L Favicchia is a PhD candidate in creative writing at the University of Kansas and is the Editor in Chief of LandLocked. Their work has appeared in The Rupture, Glass: A Journal of Poetry, and Hobart, among others.

The Turn

Christina Craigo

8/22/18 

The Turn happened on a Thursday, on October 7, a day when I was concerned about a finance exam, and where I was going to spend my winter break, and whether I could afford to do any of the internships that interested me. It happened to me because of other people’s circumstances, other people’s mistakes. It happened to me.

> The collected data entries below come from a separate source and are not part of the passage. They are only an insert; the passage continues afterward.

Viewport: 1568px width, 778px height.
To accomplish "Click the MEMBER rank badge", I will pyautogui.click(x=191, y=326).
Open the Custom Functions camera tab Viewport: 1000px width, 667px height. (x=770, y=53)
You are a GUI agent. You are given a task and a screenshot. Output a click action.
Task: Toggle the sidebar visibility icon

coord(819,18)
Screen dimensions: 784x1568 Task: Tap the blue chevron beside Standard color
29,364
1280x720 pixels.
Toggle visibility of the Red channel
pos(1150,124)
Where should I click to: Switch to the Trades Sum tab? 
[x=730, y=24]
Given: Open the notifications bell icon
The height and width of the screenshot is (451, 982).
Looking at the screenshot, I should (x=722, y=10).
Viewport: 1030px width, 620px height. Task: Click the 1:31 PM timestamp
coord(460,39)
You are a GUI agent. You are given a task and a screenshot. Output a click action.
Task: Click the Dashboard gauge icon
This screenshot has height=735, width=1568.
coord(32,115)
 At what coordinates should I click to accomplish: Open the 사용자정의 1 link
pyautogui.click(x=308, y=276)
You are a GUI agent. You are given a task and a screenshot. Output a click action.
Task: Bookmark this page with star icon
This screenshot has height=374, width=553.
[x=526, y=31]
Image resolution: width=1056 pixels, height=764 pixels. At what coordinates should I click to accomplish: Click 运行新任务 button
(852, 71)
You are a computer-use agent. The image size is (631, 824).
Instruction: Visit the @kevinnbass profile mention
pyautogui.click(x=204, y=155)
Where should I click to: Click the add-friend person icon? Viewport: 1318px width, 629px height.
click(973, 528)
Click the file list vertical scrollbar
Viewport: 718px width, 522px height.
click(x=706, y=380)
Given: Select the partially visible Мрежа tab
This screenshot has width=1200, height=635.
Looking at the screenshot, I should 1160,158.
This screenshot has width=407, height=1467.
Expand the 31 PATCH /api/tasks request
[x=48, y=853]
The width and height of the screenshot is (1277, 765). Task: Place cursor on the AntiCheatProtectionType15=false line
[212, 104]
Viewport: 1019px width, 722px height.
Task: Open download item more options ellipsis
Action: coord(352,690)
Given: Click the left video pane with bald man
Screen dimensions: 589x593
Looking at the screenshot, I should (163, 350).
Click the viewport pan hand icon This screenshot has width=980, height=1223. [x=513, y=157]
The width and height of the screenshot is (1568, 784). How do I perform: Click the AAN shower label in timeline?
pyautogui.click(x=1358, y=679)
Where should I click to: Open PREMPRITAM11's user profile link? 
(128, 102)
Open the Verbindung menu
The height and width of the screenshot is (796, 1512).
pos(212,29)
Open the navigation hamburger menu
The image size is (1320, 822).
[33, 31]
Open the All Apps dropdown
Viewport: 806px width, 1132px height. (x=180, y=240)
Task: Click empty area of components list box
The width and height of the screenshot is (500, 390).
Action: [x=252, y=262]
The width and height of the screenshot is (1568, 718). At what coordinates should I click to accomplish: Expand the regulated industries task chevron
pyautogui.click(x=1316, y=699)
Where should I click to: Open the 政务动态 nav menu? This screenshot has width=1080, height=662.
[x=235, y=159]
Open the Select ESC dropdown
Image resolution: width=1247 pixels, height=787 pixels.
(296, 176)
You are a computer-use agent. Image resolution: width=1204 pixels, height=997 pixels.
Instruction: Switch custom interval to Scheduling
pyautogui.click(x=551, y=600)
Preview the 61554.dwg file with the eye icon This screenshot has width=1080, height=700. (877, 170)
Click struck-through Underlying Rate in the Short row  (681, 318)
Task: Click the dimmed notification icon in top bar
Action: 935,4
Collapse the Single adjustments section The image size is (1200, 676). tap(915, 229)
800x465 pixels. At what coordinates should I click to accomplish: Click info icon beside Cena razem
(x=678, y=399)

            I opened the door to find Sandy, my housemate’s girlfriend, on the stoop. My own girlfriend, Elizabeth, was at her apartment, trying to study for the same finance exam, despite having one of those horrific colds we all came down with once or twice a semester. Sandy showed up to meet John, and we were making small talk when she got a text saying that a hot water tank had rusted out and flooded the restaurant where he worked. So he was held up. He guessed he’d be back around 7. It was awkward, but also diverting, a little racy, to be just sitting on a cheap couch with this woman whose blouse sort of—I guess it was designed without a lot of buttons or something. Like she’d been forced to choose between prim and hot, and she’d gone with hot. And I couldn’t help looking there, really quickly, but she noticed, and she let me know she’d noticed. 

            Another text from John: not 7, maybe 8. Maybe she shouldn’t wait for him. But she texted back that she would; she didn’t have anything better to do. Communications major. I thought of excusing myself to get back to my studying, but my papers were spread out on the kitchen table, so I’d have to gather them up to take them in my room, and then I guessed I’d have to shut the door. Maybe I could swing it without being rude, but there was no way I could do it without seeming like a gigantic nerd. And nerd/non-nerd status was something that mattered.

            So I poured her a beer, and we talked some more, and somehow her glass got knocked over and broke. We had to clean it up, and her blouse opened even further when she was leaning down like that, and just after we exchanged glances about it, and I got the distinct impression that she’d be able to keep a secret, she noticed I was bleeding. I’d only had one beer, not even, but I felt drunk as she held my hand in both of hers and rushed me to the sink, and I hated—hated—the loss of that drunk feeling when she ran to the bathroom looking for a band-aid. When she got back, as she laughed at what a mess I’d made of myself again, I knew something was happening to me. The gravity of the Turn was apparent, but I had no way of interpreting it. 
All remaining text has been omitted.